Immediately, the screen was filled by a closeup of one of the aliens. It resembled a crocodile, assuming that crocodiles were six-legged, eight-armed cubes without facial features, and were in the habit of plugging wires into their chests. An unfamiliar voice appeared on the humans’ communications channel.
“That took a while. Still, you people are pretty normal, and the psych-bio profile’s done. We’ve finished refueling, so we’ve got to be on our way. Nice meeting you!”
The screen began to fold up, or perhaps melt, into the sphere, two of the aliens were already walking back toward their ship, and Wharton quickly broadcast a message in the visitors’ direction.
“Wait! We represent the six inhabited bodies of this solar system, and are honored to have the opportunity…”

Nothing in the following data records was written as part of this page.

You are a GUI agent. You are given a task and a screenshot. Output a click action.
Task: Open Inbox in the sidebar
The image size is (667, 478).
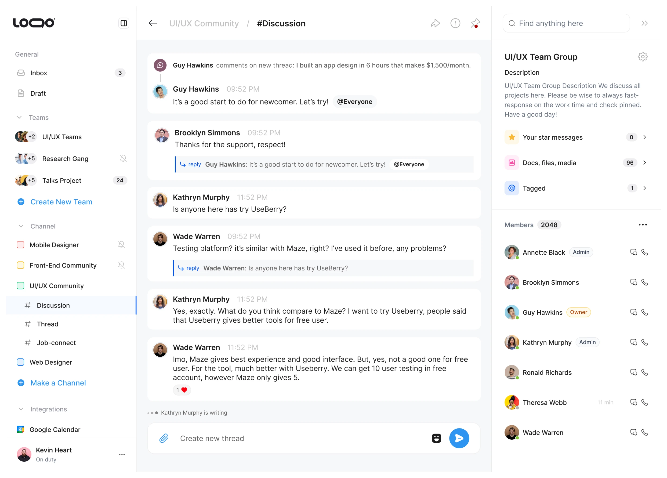point(39,73)
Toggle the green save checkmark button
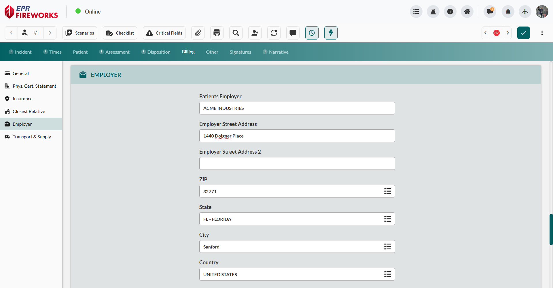This screenshot has width=553, height=288. (x=523, y=33)
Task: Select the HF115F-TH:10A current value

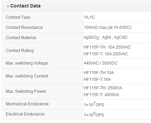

“Oh, we’re your first?” the voice replied. “Okay. Our government will send you some representatives in a few orbits. In the meantime, work on filling out this application to the Spacefaring Nations Organization. It should be compatible with your tech. We’ll leave a relay here; the app will tell you how to send the data once everything’s filled out. We’d love to stay and chat, but corporate will be ticked if we don’t reach the Norma arm in a few days.”
The sphere spit out a small rectangle and flew after the aliens, who were already skittering away. The parting gift, reminiscent of the old memory cards, glided into Zeitzev’s hand. Wharton turned back to the select crew handpicked for the mission.
“The media will not be pleased.”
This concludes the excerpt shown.